START Provided information
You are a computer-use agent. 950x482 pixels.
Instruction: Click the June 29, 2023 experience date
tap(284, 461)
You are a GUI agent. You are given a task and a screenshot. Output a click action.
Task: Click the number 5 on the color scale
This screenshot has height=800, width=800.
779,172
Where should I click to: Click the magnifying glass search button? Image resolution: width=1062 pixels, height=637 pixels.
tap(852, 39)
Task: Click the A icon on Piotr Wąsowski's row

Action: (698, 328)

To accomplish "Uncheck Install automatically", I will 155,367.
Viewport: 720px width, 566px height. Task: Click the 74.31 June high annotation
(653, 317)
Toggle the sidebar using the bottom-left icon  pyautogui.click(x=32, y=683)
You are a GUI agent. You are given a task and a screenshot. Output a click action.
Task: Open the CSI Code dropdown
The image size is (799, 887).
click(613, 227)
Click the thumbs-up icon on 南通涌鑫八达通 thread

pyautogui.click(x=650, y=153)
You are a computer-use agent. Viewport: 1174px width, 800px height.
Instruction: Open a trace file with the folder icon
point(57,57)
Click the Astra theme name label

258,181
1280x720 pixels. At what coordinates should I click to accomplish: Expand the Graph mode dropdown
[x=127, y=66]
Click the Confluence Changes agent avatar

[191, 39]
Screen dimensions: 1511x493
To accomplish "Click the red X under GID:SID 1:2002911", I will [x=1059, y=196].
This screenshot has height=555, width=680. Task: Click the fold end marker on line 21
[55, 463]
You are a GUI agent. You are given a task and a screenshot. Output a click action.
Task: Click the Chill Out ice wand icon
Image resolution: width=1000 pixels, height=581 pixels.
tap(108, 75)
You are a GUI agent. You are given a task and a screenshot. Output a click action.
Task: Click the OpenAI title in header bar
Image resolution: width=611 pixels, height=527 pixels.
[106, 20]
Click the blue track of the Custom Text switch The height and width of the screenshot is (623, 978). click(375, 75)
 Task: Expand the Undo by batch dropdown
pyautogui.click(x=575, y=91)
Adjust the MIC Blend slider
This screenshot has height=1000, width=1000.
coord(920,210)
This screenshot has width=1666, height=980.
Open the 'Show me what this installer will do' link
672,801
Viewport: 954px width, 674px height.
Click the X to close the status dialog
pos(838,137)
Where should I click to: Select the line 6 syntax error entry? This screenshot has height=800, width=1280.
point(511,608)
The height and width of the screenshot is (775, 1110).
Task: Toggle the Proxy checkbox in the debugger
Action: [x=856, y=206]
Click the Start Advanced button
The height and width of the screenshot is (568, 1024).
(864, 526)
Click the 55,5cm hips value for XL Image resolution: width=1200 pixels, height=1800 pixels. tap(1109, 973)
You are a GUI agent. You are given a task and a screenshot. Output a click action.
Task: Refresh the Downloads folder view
END Provided information
Required work: Copy out word for word the part of the rows above that begins at the very first row and ends with the line containing "tap(284, 461)", including both of those lines.

Exercise solution:
You are a computer-use agent. 950x482 pixels.
Instruction: Click the June 29, 2023 experience date
tap(284, 461)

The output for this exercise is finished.